• **Data for this task**:
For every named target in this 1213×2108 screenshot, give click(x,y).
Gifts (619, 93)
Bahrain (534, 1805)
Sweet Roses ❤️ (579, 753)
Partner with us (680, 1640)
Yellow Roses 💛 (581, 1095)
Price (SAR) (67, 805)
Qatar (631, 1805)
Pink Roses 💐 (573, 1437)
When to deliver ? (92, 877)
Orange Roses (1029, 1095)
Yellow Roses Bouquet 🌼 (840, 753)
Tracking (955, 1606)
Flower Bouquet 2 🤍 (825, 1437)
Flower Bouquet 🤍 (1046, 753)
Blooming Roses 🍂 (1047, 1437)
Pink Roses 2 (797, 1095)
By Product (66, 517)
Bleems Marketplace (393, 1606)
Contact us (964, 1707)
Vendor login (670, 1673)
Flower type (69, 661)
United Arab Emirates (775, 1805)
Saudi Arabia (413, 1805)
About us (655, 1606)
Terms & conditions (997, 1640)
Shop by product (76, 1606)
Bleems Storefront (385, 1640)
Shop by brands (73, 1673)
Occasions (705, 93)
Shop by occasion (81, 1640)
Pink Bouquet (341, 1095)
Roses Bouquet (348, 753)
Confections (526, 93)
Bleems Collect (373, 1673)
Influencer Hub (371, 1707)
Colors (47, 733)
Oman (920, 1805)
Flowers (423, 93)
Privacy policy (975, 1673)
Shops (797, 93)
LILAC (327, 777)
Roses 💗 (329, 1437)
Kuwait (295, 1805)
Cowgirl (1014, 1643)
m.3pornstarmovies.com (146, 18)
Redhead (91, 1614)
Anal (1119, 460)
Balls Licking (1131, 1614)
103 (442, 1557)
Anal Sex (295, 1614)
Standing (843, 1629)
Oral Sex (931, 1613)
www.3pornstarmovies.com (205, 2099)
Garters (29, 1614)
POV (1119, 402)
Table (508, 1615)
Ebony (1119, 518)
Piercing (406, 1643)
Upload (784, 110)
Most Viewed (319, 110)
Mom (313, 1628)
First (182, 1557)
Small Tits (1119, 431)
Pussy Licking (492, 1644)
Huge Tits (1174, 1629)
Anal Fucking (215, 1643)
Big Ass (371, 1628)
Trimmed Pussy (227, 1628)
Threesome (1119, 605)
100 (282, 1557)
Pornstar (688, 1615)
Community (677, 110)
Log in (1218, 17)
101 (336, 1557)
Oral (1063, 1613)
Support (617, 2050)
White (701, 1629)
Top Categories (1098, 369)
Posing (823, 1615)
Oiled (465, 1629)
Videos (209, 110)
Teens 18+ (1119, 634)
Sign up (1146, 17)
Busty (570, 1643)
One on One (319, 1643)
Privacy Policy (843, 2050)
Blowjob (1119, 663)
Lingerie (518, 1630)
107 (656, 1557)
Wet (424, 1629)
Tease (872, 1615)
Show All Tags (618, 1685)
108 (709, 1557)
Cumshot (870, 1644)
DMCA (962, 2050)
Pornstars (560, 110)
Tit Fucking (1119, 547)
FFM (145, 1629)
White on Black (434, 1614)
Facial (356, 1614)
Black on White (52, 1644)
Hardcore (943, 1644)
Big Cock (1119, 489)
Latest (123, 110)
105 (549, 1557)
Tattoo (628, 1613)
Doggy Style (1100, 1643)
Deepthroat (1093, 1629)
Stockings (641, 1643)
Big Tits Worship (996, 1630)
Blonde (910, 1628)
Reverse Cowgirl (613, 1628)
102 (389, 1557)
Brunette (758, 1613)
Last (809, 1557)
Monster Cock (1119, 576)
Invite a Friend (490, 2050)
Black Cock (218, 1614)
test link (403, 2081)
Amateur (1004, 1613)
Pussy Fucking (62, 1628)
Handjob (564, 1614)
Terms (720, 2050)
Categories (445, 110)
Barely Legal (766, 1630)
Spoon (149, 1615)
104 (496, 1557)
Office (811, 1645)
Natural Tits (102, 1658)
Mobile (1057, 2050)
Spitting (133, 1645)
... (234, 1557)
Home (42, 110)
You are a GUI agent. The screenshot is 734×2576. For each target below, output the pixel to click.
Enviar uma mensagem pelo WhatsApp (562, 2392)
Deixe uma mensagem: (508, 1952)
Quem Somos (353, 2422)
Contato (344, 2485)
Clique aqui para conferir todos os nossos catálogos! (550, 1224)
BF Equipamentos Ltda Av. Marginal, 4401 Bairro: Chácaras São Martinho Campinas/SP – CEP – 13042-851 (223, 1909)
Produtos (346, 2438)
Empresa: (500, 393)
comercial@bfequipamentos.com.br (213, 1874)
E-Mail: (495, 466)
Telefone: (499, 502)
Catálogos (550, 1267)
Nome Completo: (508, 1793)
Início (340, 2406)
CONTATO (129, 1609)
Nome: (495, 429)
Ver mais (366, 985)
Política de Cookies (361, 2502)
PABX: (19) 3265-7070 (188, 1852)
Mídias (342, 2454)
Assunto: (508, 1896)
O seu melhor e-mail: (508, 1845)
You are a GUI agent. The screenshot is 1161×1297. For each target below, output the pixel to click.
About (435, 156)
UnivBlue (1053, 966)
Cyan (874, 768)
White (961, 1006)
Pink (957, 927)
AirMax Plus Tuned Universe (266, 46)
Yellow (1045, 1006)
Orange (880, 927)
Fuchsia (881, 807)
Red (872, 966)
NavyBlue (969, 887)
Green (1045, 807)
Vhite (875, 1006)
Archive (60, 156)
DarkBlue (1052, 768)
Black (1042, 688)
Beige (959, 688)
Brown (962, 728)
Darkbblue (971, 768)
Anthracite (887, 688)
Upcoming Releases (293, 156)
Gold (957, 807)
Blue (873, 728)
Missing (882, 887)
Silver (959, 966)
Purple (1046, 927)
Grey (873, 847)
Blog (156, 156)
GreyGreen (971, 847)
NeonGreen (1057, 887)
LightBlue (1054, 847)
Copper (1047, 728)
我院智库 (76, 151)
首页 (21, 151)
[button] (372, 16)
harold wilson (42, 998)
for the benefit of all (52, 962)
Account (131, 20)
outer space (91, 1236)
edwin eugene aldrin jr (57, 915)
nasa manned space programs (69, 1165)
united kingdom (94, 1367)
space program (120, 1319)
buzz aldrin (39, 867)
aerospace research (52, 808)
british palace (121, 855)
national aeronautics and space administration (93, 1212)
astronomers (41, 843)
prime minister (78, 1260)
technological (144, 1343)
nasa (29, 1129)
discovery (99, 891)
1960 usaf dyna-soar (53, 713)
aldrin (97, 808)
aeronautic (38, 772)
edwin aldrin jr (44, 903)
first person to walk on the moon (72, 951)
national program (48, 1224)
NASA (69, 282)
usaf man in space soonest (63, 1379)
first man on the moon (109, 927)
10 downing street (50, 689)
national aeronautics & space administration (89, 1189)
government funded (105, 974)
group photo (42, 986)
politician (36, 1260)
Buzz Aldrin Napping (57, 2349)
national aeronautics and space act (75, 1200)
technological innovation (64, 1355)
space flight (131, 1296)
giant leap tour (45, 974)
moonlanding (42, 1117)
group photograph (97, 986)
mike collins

• **Prompt**:
Copy every one of the lines above without changing anything.

• **Exercise answer**:
For every named target in this 1213×2108 screenshot, give click(x,y).
Gifts (619, 93)
Bahrain (534, 1805)
Sweet Roses ❤️ (579, 753)
Partner with us (680, 1640)
Yellow Roses 💛 (581, 1095)
Price (SAR) (67, 805)
Qatar (631, 1805)
Pink Roses 💐 (573, 1437)
When to deliver ? (92, 877)
Orange Roses (1029, 1095)
Yellow Roses Bouquet 🌼 (840, 753)
Tracking (955, 1606)
Flower Bouquet 2 🤍 (825, 1437)
Flower Bouquet 🤍 (1046, 753)
Blooming Roses 🍂 (1047, 1437)
Pink Roses 2 (797, 1095)
By Product (66, 517)
Bleems Marketplace (393, 1606)
Contact us (964, 1707)
Vendor login (670, 1673)
Flower type (69, 661)
United Arab Emirates (775, 1805)
Saudi Arabia (413, 1805)
About us (655, 1606)
Terms & conditions (997, 1640)
Shop by product (76, 1606)
Bleems Storefront (385, 1640)
Shop by brands (73, 1673)
Occasions (705, 93)
Shop by occasion (81, 1640)
Pink Bouquet (341, 1095)
Roses Bouquet (348, 753)
Confections (526, 93)
Bleems Collect (373, 1673)
Influencer Hub (371, 1707)
Colors (47, 733)
Oman (920, 1805)
Flowers (423, 93)
Privacy policy (975, 1673)
Shops (797, 93)
LILAC (327, 777)
Roses 💗 (329, 1437)
Kuwait (295, 1805)
Cowgirl (1014, 1643)
m.3pornstarmovies.com (146, 18)
Redhead (91, 1614)
Anal (1119, 460)
Balls Licking (1131, 1614)
103 (442, 1557)
Anal Sex (295, 1614)
Standing (843, 1629)
Oral Sex (931, 1613)
www.3pornstarmovies.com (205, 2099)
Garters (29, 1614)
POV (1119, 402)
Table (508, 1615)
Ebony (1119, 518)
Piercing (406, 1643)
Upload (784, 110)
Most Viewed (319, 110)
Mom (313, 1628)
First (182, 1557)
Small Tits (1119, 431)
Pussy Licking (492, 1644)
Huge Tits (1174, 1629)
Anal Fucking (215, 1643)
Big Ass (371, 1628)
Trimmed Pussy (227, 1628)
Threesome (1119, 605)
100 (282, 1557)
Pornstar (688, 1615)
Community (677, 110)
Log in (1218, 17)
101 (336, 1557)
Oral (1063, 1613)
Support (617, 2050)
White (701, 1629)
Top Categories (1098, 369)
Posing (823, 1615)
Oiled (465, 1629)
Videos (209, 110)
Teens 18+ (1119, 634)
Sign up (1146, 17)
Busty (570, 1643)
One on One (319, 1643)
Privacy Policy (843, 2050)
Blowjob (1119, 663)
Lingerie (518, 1630)
107 (656, 1557)
Wet (424, 1629)
Tease (872, 1615)
Show All Tags (618, 1685)
108 (709, 1557)
Cumshot (870, 1644)
DMCA (962, 2050)
Pornstars (560, 110)
Tit Fucking (1119, 547)
FFM (145, 1629)
White on Black (434, 1614)
Facial (356, 1614)
Black on White (52, 1644)
Hardcore (943, 1644)
Big Cock (1119, 489)
Latest (123, 110)
105 (549, 1557)
Tattoo (628, 1613)
Doggy Style (1100, 1643)
Deepthroat (1093, 1629)
Stockings (641, 1643)
Big Tits Worship (996, 1630)
Blonde (910, 1628)
Reverse Cowgirl (613, 1628)
102 (389, 1557)
Brunette (758, 1613)
Last (809, 1557)
Monster Cock (1119, 576)
Invite a Friend (490, 2050)
Black Cock (218, 1614)
test link (403, 2081)
Amateur (1004, 1613)
Pussy Fucking (62, 1628)
Handjob (564, 1614)
Terms (720, 2050)
Categories (445, 110)
Barely Legal (766, 1630)
Spoon (149, 1615)
104 (496, 1557)
Office (811, 1645)
Natural Tits (102, 1658)
Mobile (1057, 2050)
Spitting (133, 1645)
... (234, 1557)
Home (42, 110)
You are a GUI agent. The screenshot is 734×2576. For each target below, output the pixel to click.
Enviar uma mensagem pelo WhatsApp (562, 2392)
Deixe uma mensagem: (508, 1952)
Quem Somos (353, 2422)
Contato (344, 2485)
Clique aqui para conferir todos os nossos catálogos! (550, 1224)
BF Equipamentos Ltda Av. Marginal, 4401 Bairro: Chácaras São Martinho Campinas/SP – CEP – 13042-851 (223, 1909)
Produtos (346, 2438)
Empresa: (500, 393)
comercial@bfequipamentos.com.br (213, 1874)
E-Mail: (495, 466)
Telefone: (499, 502)
Catálogos (550, 1267)
Nome Completo: (508, 1793)
Início (340, 2406)
CONTATO (129, 1609)
Nome: (495, 429)
Ver mais (366, 985)
Política de Cookies (361, 2502)
PABX: (19) 3265-7070 (188, 1852)
Mídias (342, 2454)
Assunto: (508, 1896)
O seu melhor e-mail: (508, 1845)
You are a GUI agent. The screenshot is 1161×1297. For each target below, output the pixel to click.
About (435, 156)
UnivBlue (1053, 966)
Cyan (874, 768)
White (961, 1006)
Pink (957, 927)
AirMax Plus Tuned Universe (266, 46)
Yellow (1045, 1006)
Orange (880, 927)
Fuchsia (881, 807)
Red (872, 966)
NavyBlue (969, 887)
Green (1045, 807)
Vhite (875, 1006)
Archive (60, 156)
DarkBlue (1052, 768)
Black (1042, 688)
Beige (959, 688)
Brown (962, 728)
Darkbblue (971, 768)
Anthracite (887, 688)
Upcoming Releases (293, 156)
Gold (957, 807)
Blue (873, 728)
Missing (882, 887)
Silver (959, 966)
Purple (1046, 927)
Grey (873, 847)
Blog (156, 156)
GreyGreen (971, 847)
NeonGreen (1057, 887)
LightBlue (1054, 847)
Copper (1047, 728)
我院智库 (76, 151)
首页 (21, 151)
[button] (372, 16)
harold wilson (42, 998)
for the benefit of all (52, 962)
Account (131, 20)
outer space (91, 1236)
edwin eugene aldrin jr (57, 915)
nasa manned space programs (69, 1165)
united kingdom (94, 1367)
space program (120, 1319)
buzz aldrin (39, 867)
aerospace research (52, 808)
british palace (121, 855)
national aeronautics and space administration (93, 1212)
astronomers (41, 843)
prime minister (78, 1260)
technological (144, 1343)
nasa (29, 1129)
discovery (99, 891)
1960 usaf dyna-soar (53, 713)
aldrin (97, 808)
aeronautic (38, 772)
edwin aldrin jr (44, 903)
first person to walk on the moon (72, 951)
national program (48, 1224)
NASA (69, 282)
usaf man in space soonest (63, 1379)
first man on the moon (109, 927)
10 downing street (50, 689)
national aeronautics & space administration (89, 1189)
government funded (105, 974)
group photo (42, 986)
politician (36, 1260)
Buzz Aldrin Napping (57, 2349)
national aeronautics and space act (75, 1200)
technological innovation (64, 1355)
space flight (131, 1296)
giant leap tour (45, 974)
moonlanding (42, 1117)
group photograph (97, 986)
mike collins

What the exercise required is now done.